Work request: Leave out every picture and set down, exactly, the lines below from the one holding "[تواصل معنا لطلب قطع الغيار] (718, 1155)" up to and including the one holding "Contact (103, 2555)".

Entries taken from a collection

------

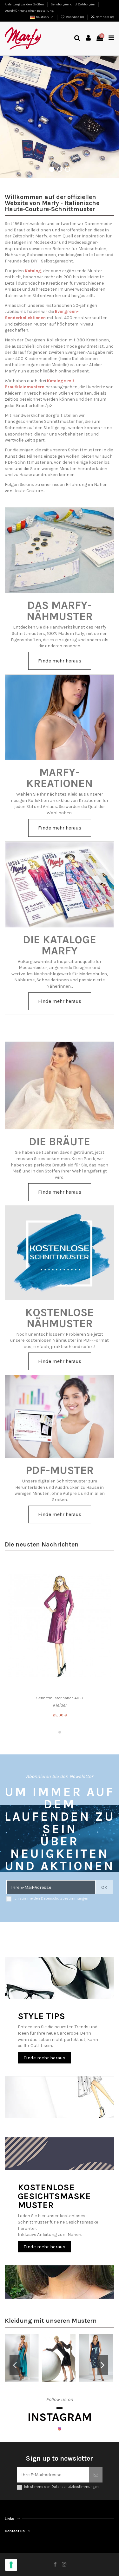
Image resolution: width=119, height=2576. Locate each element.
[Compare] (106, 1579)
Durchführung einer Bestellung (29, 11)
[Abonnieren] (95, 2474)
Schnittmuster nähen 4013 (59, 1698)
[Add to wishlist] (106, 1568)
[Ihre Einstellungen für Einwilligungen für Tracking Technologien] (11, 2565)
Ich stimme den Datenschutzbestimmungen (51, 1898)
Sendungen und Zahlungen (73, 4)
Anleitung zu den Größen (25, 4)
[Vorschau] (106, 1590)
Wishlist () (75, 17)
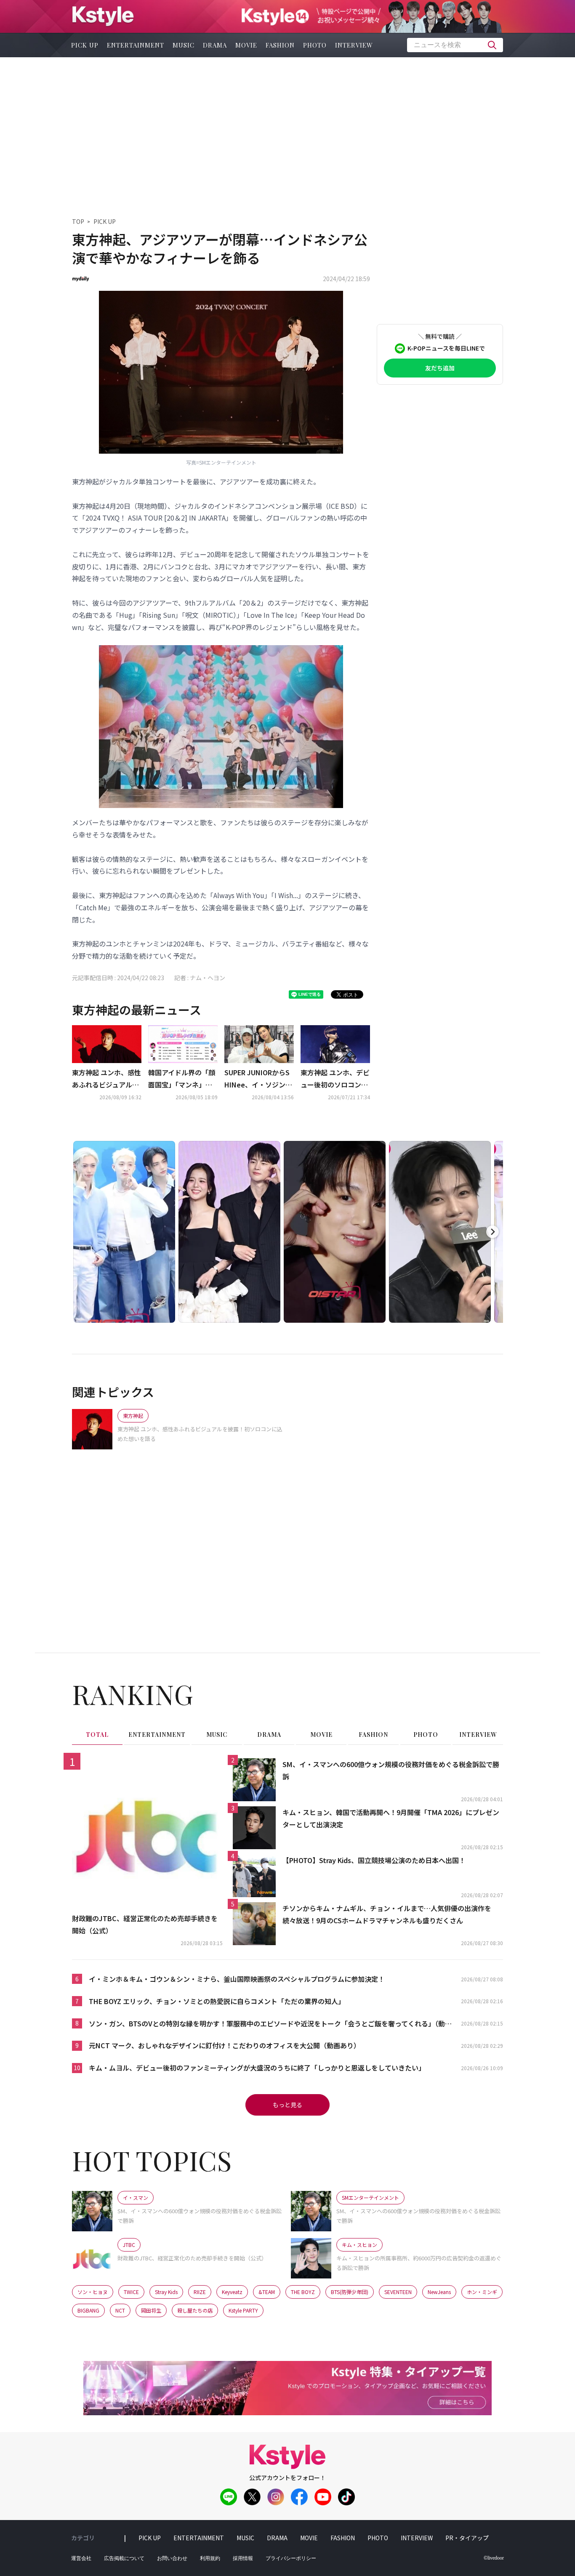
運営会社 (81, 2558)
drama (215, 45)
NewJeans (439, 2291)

------

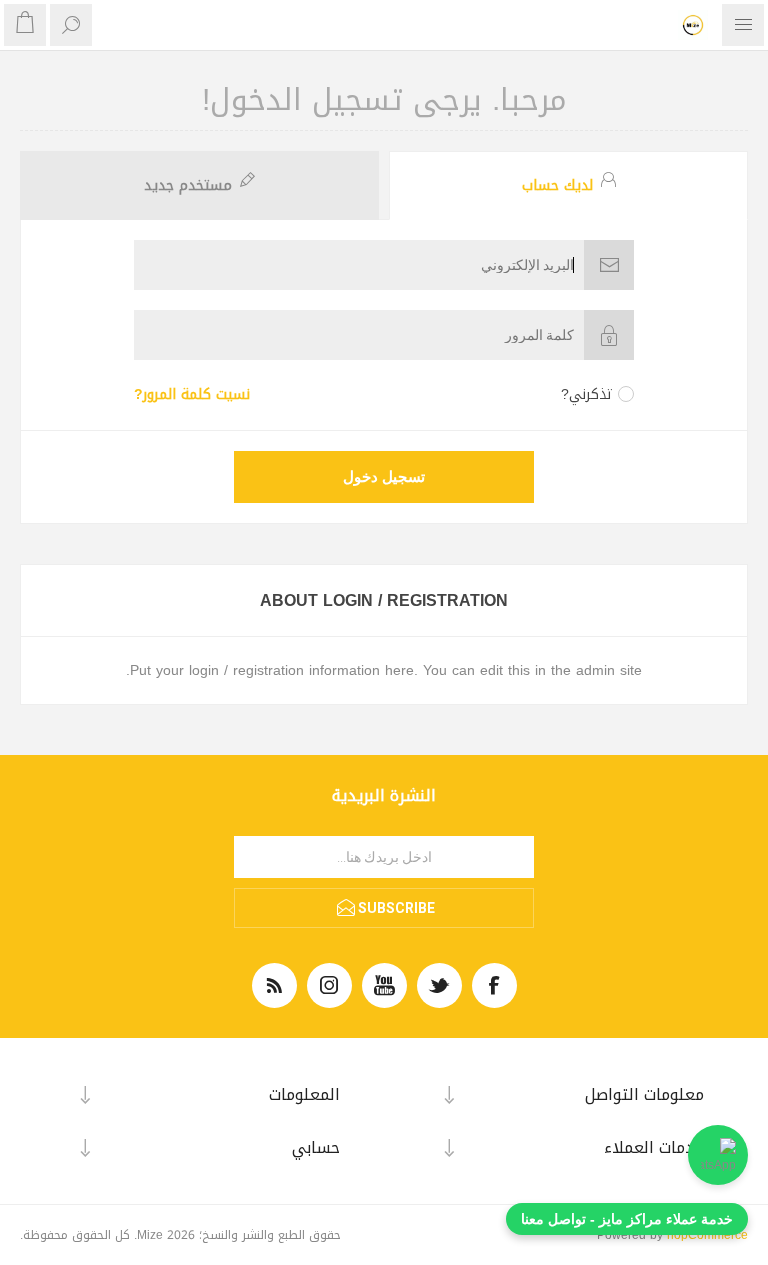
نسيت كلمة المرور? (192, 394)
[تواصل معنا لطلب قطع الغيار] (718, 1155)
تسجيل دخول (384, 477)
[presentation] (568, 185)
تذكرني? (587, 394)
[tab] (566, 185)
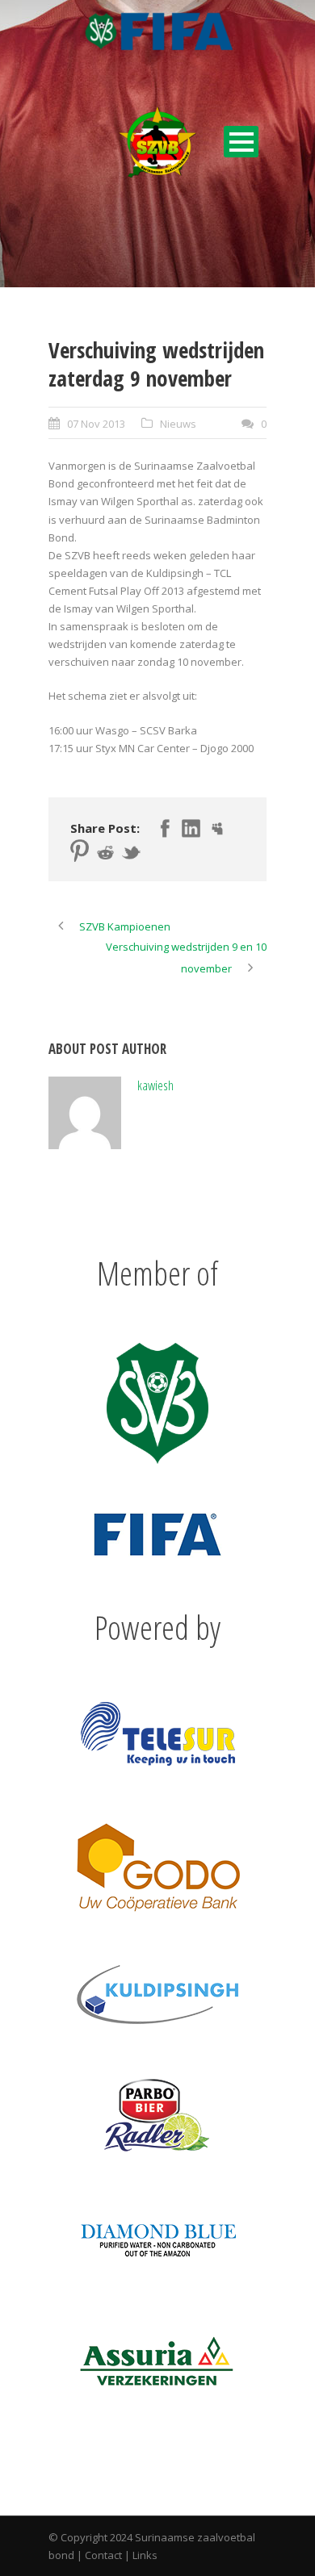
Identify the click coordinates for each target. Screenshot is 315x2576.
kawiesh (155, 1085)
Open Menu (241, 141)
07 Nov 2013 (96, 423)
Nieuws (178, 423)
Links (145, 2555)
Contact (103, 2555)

------

Task response:
[تواصل معنا لطلب قطع الغيار] (718, 1155)
تسجيل دخول (384, 477)
[presentation] (568, 185)
تذكرني? (587, 394)
[tab] (566, 185)
Identify the click coordinates for each target. Screenshot is 315x2576.
kawiesh (155, 1085)
Open Menu (241, 141)
07 Nov 2013 (96, 423)
Nieuws (178, 423)
Links (145, 2555)
Contact (103, 2555)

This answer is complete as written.